Billing and capacity
Free
$0
5 stored keys. No card required.
Advanced
$1/mo
30 stored keys per upgraded workspace.
Enterprise
Custom
Private deployment, custom capacity, and reviewed rollout.
Routing workflows
Routing is the operational direction for API Key Health: issue scoped proxy credentials, route requests through a controlled endpoint, log outcomes, and support fallback strategies where a workspace explicitly configures them. The docs keep this separate from basic key storage so users can adopt monitoring first and routing later.
Authorization: Bearer akh_proxy_...
1. Client calls the API Key Health routing endpoint
2. The workspace policy checks token, path, method, and scope
3. The server forwards to the approved upstream provider
4. Health, latency, and failures are written to the activity logSecurity model
Encrypted storage
Stored credentials are encrypted at rest and surfaced as masked values in normal UI paths.
RLS and server checks
Database rules and server authorization guard workspace access and billing writes.
Safe leak checks
The platform should use provider and GitHub secret-scanning signals. It should not submit raw user keys to public code search.
Monitoring cadence
Cron validation can refresh status and trigger alerts without users sitting in the browser.

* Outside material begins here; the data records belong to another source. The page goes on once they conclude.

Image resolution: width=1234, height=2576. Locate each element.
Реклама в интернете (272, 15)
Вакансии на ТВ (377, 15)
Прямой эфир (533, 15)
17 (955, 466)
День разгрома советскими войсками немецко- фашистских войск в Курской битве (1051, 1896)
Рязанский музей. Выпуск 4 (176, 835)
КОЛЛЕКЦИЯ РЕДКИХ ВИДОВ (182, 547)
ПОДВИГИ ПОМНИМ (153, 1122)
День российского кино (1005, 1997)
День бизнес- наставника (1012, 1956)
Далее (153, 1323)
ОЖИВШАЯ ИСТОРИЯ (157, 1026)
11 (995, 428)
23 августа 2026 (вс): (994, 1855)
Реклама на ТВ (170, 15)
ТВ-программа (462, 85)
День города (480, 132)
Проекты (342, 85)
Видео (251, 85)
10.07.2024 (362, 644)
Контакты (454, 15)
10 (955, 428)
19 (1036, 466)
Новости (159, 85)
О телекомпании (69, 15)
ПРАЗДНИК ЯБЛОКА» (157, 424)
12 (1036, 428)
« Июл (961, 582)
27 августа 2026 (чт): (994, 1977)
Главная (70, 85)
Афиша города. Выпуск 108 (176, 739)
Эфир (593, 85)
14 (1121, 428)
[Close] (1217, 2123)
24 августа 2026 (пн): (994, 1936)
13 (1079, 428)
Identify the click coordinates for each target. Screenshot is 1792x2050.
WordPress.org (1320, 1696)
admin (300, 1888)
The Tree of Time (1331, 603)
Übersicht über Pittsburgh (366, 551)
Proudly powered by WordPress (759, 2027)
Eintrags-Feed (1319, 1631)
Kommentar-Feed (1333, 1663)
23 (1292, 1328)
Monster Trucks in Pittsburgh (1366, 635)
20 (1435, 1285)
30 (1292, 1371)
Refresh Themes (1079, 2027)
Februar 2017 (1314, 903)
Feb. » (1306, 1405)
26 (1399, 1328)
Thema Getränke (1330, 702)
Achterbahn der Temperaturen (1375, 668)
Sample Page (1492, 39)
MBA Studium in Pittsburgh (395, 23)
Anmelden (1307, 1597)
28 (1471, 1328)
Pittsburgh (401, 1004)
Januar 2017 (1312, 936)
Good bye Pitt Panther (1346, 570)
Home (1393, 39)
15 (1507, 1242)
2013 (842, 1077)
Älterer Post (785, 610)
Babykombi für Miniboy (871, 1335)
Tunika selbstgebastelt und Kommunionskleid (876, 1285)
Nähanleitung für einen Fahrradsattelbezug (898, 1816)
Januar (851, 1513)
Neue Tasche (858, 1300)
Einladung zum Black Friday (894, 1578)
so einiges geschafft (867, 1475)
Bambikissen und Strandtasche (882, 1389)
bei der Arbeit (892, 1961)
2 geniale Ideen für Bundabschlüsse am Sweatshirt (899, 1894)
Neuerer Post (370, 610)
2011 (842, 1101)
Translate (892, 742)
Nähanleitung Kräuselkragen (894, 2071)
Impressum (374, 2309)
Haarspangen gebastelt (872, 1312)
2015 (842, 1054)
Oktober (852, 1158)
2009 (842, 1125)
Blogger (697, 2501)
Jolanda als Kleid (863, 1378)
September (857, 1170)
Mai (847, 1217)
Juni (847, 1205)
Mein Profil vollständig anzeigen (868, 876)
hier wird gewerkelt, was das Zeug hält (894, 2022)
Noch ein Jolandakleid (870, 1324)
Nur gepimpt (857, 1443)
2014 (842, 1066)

API and discovery reference
| Method | Endpoint | Purpose |
|---|---|---|
POST | /api/keys | Create an encrypted API key record after validating workspace capacity. |
POST | /api/keys/validate | Run provider validation and write safe health metadata. |
POST | /api/alerts/test | Send a test email, Slack, or Discord notification. |
GET | /api/billing/summary | Return workspace plan, subscription, and key-limit status. |
POST | /api/billing/subscription | Create a Razorpay subscription for the Advanced workspace plan. |
POST | /api/billing/webhook | Verify and reconcile signed Razorpay subscription events. |
GET | /.well-known/openapi.json | Machine-readable OpenAPI description for agent and API discovery. |
Operational workflow
Daily checks
Cron validates active keys, writes history, creates alert events, and delivers notifications for rules that match.
When a key fails
The inventory marks the key as invalid or needs review, opens an action item, and keeps the owner-facing history intact.
When quota is unknown
The UI says quota is not exposed instead of fabricating a number. Provider guides explain where the source dashboard lives.
When users upgrade
Razorpay checkout creates a workspace subscription, the server verifies it, and Advanced capacity activates after provider state is confirmed.
Known limits and honest claims
- Quota and credit tracking is provider-dependent. If an API does not expose exact values, API Key Health shows the safest available context.
- Provider invoices and billing dashboards remain the final source for charges.
- Public leak scanning must be implemented through safe event signals such as GitHub secret scanning, not by posting raw API keys to public search.
- Routing features require explicit workspace setup before traffic should be routed through API Key Health.
FAQ
Can API Key Health see my raw API keys in normal dashboard views?
No. Dashboard pages return masked key data and safe metadata. Sensitive operations such as validation and reveal are handled through authorized server-side flows.
Does every provider expose exact credits and spend?
No. API Key Health shows quota, credit, reset, and usage signals only when the provider exposes them through an official endpoint. Provider billing dashboards remain the final source of truth.
What happens when I hit the free key limit?
Free workspaces support 5 keys. Existing keys are not deleted. New add, move, or duplicate operations into that workspace are paused until the workspace upgrades or comes back under the limit.
Can teams share API keys safely?
Team workspaces centralize ownership, membership, activity history, alert delivery, and billing capacity. Access is controlled through workspace membership and server-side checks.